Fugas - dicas dos leitores

Malaca, a fotografia a olhar a insónia

Por Maria João Castro

Existe um ponto a partir do qual o detalhe de um facto, uma situação ou uma história se esvanece, aligeirando os contornos da lembrança e aí reencontram-se farrapos da memória esbatida. Assim foi com Malaca.

No ano de 1403, o príncipe Parameswara decide estabelecer-se na Malásia, tornando a cidade de Malaca na mais importante de toda a região. Um século depois chegam os portugueses, que decidem aí instalar-se, ficando por lá até 1641. Depois seguem-se os holandeses, a Companhia Britânica das Índias Orientais e os holandeses de novo. No ano de 1957, a Malásia conquista a sua independência, ganhando Malaca as rédeas do seu destino.

Sob a humidade intensa da cidade, apanho um dos seus conhecidos riquexós que, com a sua profusão de flores artificiais engalanadas de corações e animais mitológicos, tornam as ruas de Malaca coloridas e vivas. Passamos pelo que resta das muralhas portuguesas de três metros de altura e paramos na Porta de Santiago, resquício da entrada da fortaleza portuguesa A Famosa. Mandada construir em 1512 por D. Afonso Albuquerque, foi reutilizada depois pelos holandeses no século XVII. Assemelhar-se-ia à Torre de Belém como está representado em documentos da época mas é preciso bastante imaginação para a reconstruir a partir do que existe.

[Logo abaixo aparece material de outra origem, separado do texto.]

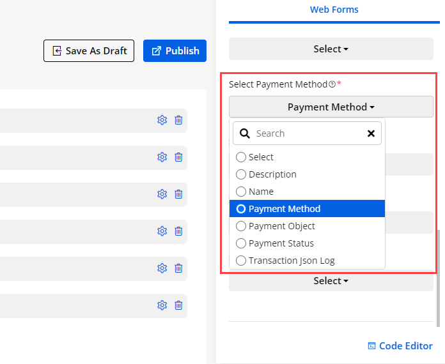Pick the Transaction Json Log option

point(241,261)
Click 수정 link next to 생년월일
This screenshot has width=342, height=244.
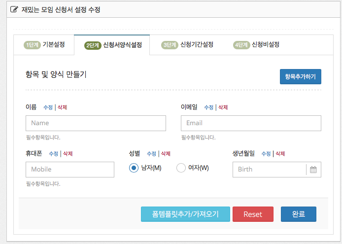click(x=266, y=154)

Subimos a Colina de São Paulo. Resistindo à voracidade dos séculos - e onde originalmente se encontrava uma capela portuguesa mandada erguer pelo capitão Duarte Coelho - resta um lúgubre uivar do vento mas ruínas habitadas por fantasmas. Permanecem frias inscrições levantadas das sepulturas em noites de tormenta. Um dia, "as velhas paredes viram subir a colina e entrar aqui um homem com um olho a menos". "Chegou, fixou o interior do templo, ajoelhou-se e rezou. Saiu depois e quedou-se a contemplar o mar. Só muito tempo passado, estas próprias pedras saberiam que tinham visto o maior épico do povo que as erguera aqui, o poeta da aventurosa existência que havia de cantar as façanhas dos Lusíadas" .

Deixamos para trás o templo em escombros onde pairam remotas sombras e, já cá em baixo, demoramo-nos na velha porta solitária, altiva na sua decrepitude, a única coisa que sobra da Famosa de Albuquerque.

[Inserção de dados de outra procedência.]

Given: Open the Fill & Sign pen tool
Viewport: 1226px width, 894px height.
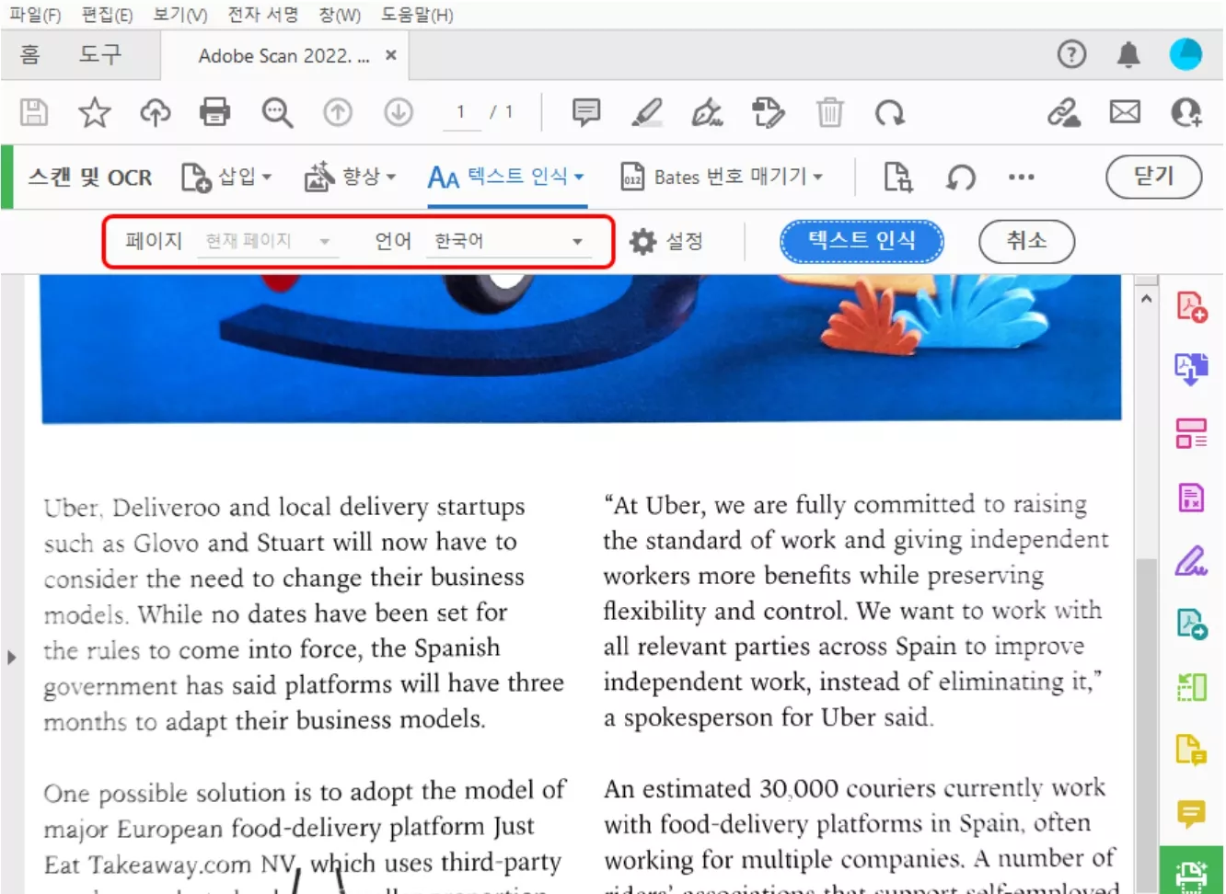Looking at the screenshot, I should (1191, 561).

O passeio continua, agora a pé pela beira-rio. Malaca dominava todo um estreito e durante 130 anos (de 1511 a 1641) a cidade foi portuguesa e centro de especiarias, ouro, sedas e outras riquezas cobiçadas por asiáticos e europeus. Na cálida atmosfera, um leve sopro de perfumes ignorados.

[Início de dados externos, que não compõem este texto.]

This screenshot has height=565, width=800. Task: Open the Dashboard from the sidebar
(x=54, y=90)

Paramos junto a um galeão português, de nome Flora de la Mar, réplica em tamanho natural do mesmo que Afonso de Albuquerque aqui ancorou em 1511. Entramos e visitamos este museu marítimo, onde a história e o registo das proezas dos portugueses, dos holandeses, dos ingleses.

Os faróis do automóvel cortam de luz a estrada. Malaca é agora uma fotografia que olha a minha insónia, espelho embaciado do tempo que mora na noite do meu pensamento melancólico e irrequieto.